President Barack Obama has learned a lot about the job he took on in 2008, and nearly four years later, he believes he'll improve.
In a TODAY exclusive, Matt Lauer asked Obama about his supporters' disappointment over his first-term performance — that they believe he hasn't been "the transformational political figure they hoped you would be."
"What's frustrated people is that I have not be able to force Congress to implement every aspect of what I said in 2008," he said.
"That's just the nature of being president," he said. "It turns out that our founders designed a system that makes it more difficult to bring about change than I would like sometimes.
"What I'm going to just keep on doing is plodding away, very persistent. And you know what? One of the things about being president is you get better as time goes on."
In the interview, which was conducted on Sunday before the Super Bowl and aired Monday on TODAY, Obama admitted one challenge he hasn't gotten used to — fielding negativity towards his family.
"As a husband...and a father, one of the things that is toughest for me is that my family gets brought into this political realm which isn't always very pleasant," he told Lauer. "And, you know, it weighs on me."
——
Questions on the material:
A) Using Obama's own quoted words in the article on his TODAY interview, list each role he says he holds.
B) Carry on the article on Obama's TODAY interview from its last sentence.
The data that comes after this text isn't needed for what follows it.
——
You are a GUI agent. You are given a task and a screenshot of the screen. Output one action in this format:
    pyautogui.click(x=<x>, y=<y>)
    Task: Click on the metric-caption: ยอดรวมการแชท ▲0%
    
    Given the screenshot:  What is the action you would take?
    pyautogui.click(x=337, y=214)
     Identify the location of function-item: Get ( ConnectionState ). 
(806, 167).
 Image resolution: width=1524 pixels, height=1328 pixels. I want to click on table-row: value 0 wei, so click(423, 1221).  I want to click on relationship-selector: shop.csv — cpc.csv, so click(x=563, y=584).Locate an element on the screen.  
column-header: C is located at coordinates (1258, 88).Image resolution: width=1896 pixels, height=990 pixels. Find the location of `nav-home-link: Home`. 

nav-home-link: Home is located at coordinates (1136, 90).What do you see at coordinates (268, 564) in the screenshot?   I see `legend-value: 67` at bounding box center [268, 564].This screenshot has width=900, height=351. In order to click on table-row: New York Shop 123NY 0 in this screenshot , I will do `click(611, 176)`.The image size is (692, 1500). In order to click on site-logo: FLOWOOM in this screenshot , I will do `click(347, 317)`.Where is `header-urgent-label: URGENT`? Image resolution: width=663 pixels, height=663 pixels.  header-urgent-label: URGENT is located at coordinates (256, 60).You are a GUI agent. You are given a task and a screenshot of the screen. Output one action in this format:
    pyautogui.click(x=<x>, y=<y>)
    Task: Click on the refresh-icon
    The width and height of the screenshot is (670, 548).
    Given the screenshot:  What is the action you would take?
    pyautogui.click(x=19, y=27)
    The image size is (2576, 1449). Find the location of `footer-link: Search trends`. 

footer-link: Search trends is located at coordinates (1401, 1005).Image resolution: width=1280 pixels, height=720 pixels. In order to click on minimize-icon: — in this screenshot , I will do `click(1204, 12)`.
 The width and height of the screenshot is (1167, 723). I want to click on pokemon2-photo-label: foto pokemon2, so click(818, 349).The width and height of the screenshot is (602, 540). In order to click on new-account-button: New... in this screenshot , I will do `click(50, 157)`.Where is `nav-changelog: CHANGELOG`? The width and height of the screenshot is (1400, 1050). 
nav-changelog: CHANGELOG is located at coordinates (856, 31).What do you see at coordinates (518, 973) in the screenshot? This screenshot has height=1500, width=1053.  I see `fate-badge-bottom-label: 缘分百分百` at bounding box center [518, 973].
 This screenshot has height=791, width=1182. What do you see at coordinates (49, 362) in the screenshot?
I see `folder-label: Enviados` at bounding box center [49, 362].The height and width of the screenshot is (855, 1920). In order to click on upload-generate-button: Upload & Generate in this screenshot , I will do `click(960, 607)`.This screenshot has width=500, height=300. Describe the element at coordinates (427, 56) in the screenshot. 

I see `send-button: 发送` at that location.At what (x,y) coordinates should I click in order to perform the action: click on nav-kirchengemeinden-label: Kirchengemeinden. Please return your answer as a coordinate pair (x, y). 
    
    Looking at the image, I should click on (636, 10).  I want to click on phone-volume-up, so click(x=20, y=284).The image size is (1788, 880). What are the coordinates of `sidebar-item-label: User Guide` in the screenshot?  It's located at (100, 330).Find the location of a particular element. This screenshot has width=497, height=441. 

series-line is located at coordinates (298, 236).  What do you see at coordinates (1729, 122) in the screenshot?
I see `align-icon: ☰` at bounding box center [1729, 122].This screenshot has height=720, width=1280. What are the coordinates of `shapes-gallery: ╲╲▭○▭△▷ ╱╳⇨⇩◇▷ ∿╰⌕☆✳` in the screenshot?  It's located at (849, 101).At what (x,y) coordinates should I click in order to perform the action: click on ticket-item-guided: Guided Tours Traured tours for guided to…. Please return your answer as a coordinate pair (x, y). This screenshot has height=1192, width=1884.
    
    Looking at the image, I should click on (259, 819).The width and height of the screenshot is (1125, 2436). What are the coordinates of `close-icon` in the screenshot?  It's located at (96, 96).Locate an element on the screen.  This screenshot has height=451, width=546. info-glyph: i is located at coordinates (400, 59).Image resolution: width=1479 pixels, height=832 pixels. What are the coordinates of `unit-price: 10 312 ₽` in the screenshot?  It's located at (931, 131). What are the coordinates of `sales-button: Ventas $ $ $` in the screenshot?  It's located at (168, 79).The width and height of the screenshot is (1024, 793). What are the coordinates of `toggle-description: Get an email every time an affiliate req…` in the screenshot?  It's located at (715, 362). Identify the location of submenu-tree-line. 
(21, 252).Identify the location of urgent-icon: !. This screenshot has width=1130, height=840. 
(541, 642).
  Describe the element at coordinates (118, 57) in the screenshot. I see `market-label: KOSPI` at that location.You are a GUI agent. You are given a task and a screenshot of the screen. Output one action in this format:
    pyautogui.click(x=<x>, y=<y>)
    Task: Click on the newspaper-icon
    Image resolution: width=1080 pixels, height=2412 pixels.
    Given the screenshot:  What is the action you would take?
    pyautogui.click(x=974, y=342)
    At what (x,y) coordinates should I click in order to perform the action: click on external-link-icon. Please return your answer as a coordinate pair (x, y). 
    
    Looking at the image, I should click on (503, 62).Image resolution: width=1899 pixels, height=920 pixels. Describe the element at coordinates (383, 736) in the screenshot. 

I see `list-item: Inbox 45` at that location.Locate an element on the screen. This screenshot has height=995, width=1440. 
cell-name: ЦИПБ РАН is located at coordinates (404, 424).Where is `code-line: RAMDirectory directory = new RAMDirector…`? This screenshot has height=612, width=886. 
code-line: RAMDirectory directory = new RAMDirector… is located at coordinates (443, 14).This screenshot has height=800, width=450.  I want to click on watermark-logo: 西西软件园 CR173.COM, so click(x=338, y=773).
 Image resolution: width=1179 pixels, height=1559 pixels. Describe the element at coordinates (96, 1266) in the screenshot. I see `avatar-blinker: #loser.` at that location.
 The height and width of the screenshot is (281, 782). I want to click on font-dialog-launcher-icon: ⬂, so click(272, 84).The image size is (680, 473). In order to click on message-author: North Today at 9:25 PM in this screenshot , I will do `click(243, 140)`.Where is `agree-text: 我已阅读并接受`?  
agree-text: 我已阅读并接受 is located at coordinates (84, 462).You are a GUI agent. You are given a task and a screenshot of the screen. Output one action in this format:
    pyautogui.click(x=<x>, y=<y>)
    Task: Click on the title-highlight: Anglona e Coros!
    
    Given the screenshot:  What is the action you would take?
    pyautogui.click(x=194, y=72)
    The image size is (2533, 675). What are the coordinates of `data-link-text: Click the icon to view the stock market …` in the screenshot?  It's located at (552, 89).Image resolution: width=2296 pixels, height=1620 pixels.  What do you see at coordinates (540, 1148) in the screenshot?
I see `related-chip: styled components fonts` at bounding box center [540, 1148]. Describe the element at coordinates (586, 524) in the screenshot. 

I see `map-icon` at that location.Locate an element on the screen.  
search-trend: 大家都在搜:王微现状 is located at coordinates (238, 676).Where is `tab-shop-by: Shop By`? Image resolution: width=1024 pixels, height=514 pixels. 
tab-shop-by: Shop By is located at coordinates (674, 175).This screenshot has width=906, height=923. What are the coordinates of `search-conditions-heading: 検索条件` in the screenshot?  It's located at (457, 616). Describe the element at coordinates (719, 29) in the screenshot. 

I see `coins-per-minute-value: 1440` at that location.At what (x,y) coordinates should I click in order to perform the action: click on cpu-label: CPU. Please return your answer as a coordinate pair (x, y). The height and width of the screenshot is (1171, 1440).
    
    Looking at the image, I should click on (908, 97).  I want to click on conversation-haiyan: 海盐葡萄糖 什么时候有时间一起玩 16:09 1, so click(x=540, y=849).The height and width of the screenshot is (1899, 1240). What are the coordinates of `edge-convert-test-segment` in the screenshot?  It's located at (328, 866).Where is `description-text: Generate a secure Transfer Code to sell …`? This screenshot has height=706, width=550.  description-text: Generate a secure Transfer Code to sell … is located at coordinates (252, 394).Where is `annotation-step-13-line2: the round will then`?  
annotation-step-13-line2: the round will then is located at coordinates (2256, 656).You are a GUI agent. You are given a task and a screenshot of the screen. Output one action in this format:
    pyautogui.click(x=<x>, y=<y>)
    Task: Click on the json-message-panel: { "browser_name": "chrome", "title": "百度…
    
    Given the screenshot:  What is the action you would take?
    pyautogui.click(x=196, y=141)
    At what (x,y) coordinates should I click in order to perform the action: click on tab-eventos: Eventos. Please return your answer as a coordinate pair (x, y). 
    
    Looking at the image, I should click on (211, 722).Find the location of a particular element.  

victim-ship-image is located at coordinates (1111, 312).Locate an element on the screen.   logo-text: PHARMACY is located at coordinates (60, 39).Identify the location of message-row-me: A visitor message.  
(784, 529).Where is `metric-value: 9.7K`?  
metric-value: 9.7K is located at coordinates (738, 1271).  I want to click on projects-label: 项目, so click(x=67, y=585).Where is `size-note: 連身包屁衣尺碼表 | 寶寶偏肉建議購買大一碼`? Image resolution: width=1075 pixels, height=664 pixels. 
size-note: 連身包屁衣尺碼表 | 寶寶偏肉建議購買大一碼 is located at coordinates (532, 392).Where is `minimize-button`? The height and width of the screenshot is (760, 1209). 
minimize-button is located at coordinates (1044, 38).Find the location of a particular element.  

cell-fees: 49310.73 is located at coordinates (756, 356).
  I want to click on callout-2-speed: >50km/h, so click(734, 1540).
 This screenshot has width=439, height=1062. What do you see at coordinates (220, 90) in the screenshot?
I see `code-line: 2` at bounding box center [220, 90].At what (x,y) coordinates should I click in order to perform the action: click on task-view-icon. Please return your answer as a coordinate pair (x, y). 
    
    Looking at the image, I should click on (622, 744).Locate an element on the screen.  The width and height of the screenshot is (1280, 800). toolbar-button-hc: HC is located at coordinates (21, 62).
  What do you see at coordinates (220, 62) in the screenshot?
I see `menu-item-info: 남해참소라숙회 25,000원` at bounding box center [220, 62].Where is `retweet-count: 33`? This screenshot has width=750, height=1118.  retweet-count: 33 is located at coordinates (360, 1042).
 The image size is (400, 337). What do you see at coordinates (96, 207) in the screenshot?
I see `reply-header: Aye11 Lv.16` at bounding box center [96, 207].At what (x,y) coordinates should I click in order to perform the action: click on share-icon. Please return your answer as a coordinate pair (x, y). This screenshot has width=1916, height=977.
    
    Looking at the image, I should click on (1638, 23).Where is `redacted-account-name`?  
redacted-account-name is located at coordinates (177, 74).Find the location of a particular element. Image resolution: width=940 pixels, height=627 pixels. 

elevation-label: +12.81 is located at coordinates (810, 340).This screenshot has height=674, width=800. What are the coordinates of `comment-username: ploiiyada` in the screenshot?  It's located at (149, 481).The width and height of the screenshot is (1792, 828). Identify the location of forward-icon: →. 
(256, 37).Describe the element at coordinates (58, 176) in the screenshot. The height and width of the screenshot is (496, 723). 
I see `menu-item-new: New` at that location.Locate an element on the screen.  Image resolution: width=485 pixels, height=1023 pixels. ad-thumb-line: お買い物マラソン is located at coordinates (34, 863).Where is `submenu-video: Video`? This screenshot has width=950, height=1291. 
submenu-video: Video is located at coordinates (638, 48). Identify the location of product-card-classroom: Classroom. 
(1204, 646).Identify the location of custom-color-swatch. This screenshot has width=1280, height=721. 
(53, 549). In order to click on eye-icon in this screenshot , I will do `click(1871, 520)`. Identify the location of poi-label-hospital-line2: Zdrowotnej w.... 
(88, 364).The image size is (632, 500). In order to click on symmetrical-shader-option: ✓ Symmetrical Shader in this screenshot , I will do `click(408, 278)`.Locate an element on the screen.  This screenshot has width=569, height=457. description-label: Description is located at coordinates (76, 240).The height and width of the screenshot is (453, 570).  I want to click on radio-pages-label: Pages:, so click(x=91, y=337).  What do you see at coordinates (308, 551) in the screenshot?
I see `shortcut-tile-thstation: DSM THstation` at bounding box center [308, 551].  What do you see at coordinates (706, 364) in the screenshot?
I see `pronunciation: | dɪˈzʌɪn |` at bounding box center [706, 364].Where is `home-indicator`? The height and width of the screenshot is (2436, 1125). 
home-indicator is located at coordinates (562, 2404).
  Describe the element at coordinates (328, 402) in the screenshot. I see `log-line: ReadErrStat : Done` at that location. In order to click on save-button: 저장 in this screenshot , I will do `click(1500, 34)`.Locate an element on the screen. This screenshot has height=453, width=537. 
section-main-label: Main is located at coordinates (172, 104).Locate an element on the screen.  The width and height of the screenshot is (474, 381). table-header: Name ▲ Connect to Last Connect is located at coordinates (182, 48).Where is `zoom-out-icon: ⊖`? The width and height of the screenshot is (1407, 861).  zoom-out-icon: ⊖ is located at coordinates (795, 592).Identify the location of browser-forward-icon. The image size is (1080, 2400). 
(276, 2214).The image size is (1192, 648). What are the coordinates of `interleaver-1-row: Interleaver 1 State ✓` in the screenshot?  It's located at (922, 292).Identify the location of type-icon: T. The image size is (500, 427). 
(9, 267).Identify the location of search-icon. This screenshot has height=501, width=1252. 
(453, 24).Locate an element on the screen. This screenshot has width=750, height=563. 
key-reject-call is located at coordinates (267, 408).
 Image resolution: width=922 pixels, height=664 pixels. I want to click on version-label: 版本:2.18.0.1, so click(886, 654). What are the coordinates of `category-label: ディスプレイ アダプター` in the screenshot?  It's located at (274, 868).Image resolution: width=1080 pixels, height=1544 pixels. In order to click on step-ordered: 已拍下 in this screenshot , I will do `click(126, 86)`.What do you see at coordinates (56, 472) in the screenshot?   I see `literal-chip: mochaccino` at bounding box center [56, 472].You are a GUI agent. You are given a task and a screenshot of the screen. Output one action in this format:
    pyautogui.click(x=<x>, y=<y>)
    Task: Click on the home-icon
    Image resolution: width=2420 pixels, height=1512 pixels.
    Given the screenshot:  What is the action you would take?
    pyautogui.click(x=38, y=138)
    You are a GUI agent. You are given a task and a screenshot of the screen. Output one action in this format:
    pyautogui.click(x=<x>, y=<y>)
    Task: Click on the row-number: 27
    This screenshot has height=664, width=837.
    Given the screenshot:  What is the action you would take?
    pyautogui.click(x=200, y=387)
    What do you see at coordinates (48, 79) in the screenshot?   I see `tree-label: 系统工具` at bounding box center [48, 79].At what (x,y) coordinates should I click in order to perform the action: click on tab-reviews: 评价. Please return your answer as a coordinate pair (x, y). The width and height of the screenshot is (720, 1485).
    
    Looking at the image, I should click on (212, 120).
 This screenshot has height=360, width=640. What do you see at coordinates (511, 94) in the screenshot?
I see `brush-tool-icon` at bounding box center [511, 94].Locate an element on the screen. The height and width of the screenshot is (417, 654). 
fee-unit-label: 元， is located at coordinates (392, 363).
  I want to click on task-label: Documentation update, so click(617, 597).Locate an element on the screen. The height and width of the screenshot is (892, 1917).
——
Answers by item:
A)
- President
- Husband
- Father

B)
Following the release of Jodi Kantor's book on the first family, Mrs. Obama has hit back against what she says are inaccurate portrayals of her personality. She's tired of being stereotyped as "some kind of angry black woman," she told CBS News last month.
"Michelle has been as good a First Lady as I think anybody could imagine. I could not be prouder of her. I think she had some reservations about taking on this whole process, going on this journey at the beginning of it. And she's admitted that. She's turned out to be really good."
The president elaborated on Iran's nuclear capability — and how he plans to prevent it. "My goal is to try to resolve this diplomatically, mainly because the only way over the long term we can assure Iran doesn't get a nuclear weapon is by getting them to understand it's not in their interest," Obama told Lauer.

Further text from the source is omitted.